Rewrite these rows, replacing "magnifier" with "magnifying glass" and keeping everything else the same, and leave out the pictures.

======== Supplied material

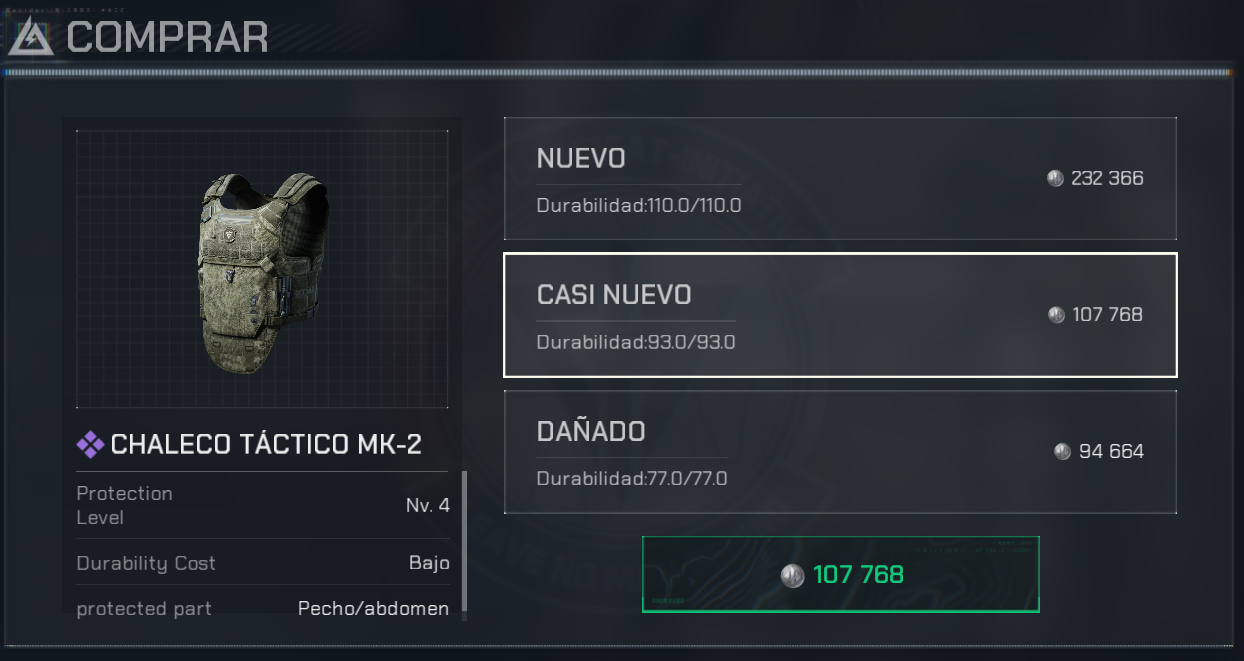Image resolution: width=1244 pixels, height=661 pixels.
Task: Click the coin icon beside 107 768 in Casi Nuevo
Action: (x=1056, y=315)
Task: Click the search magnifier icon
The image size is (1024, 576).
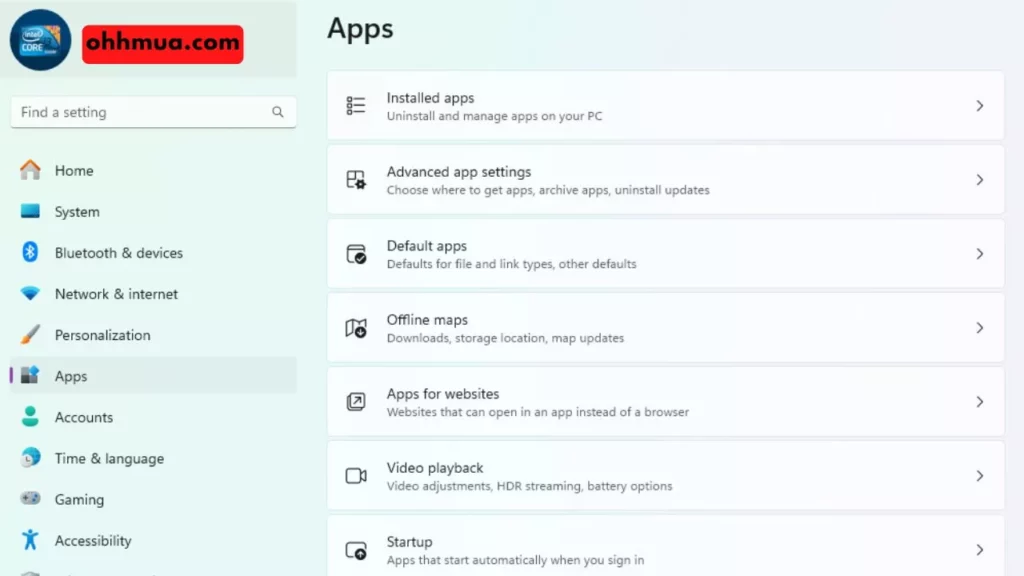Action: coord(278,112)
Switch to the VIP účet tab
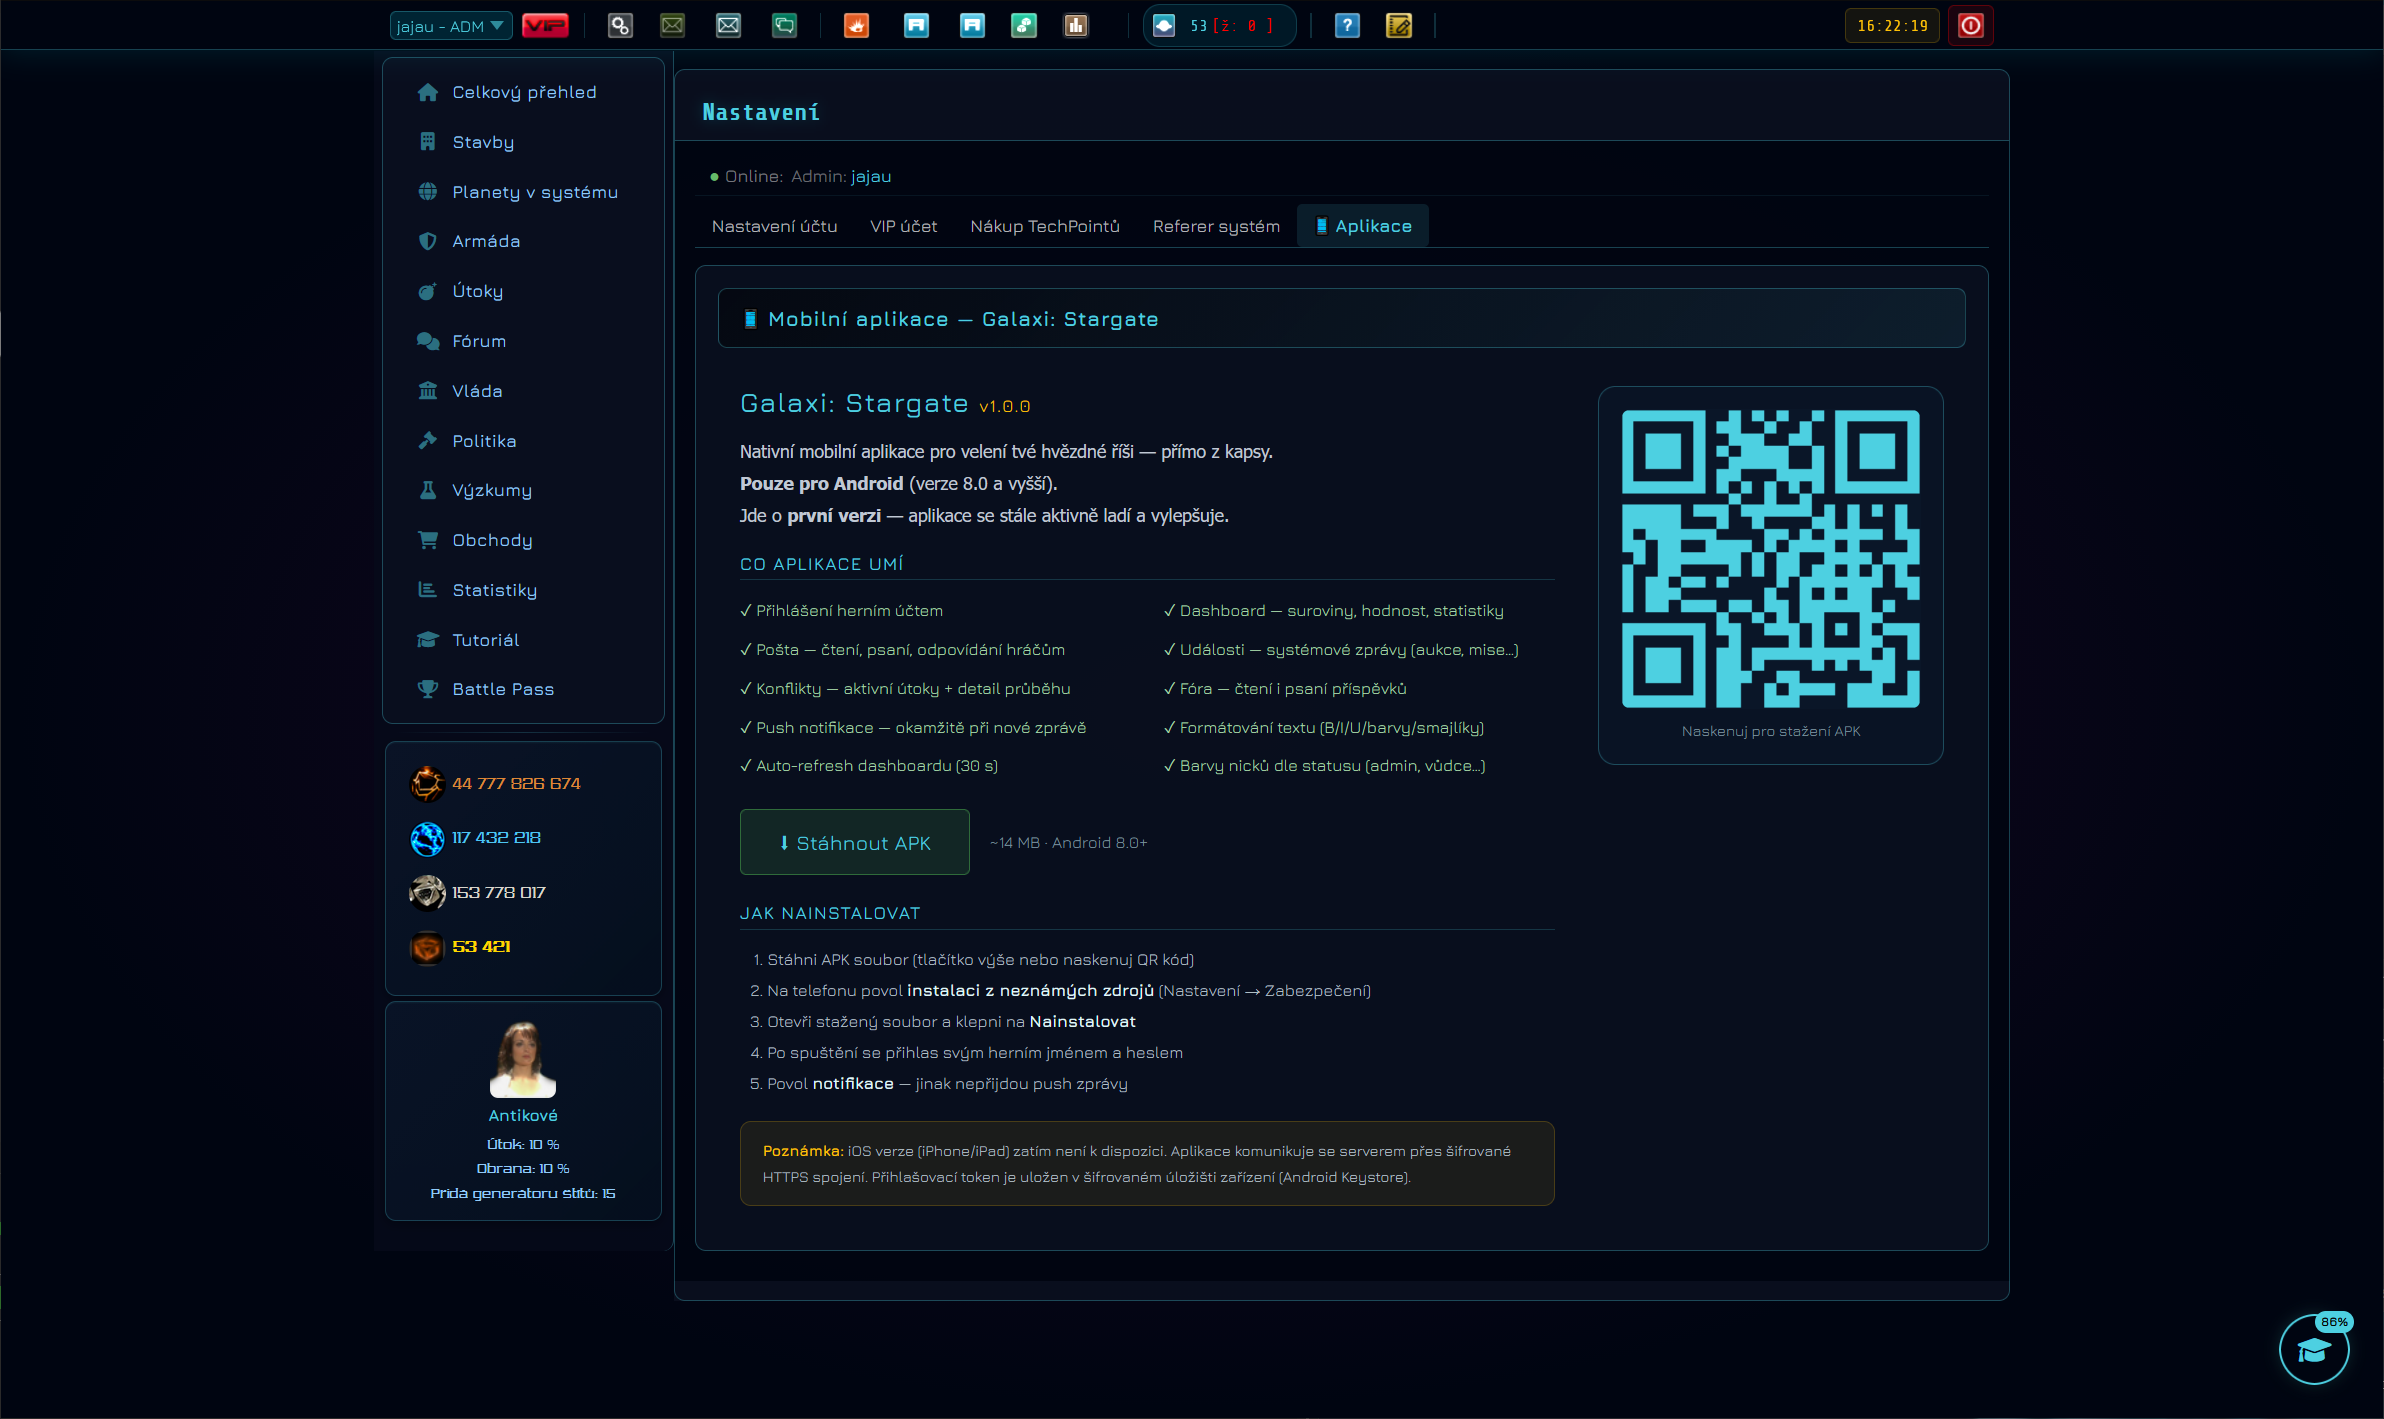 point(903,226)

================

§ Correct output
Image resolution: width=1244 pixels, height=661 pixels.
Task: Click the coin icon beside 107 768 in Casi Nuevo
Action: (x=1056, y=315)
Task: Click the search magnifying glass icon
The image size is (1024, 576).
Action: coord(278,112)
Switch to the VIP účet tab
 point(903,226)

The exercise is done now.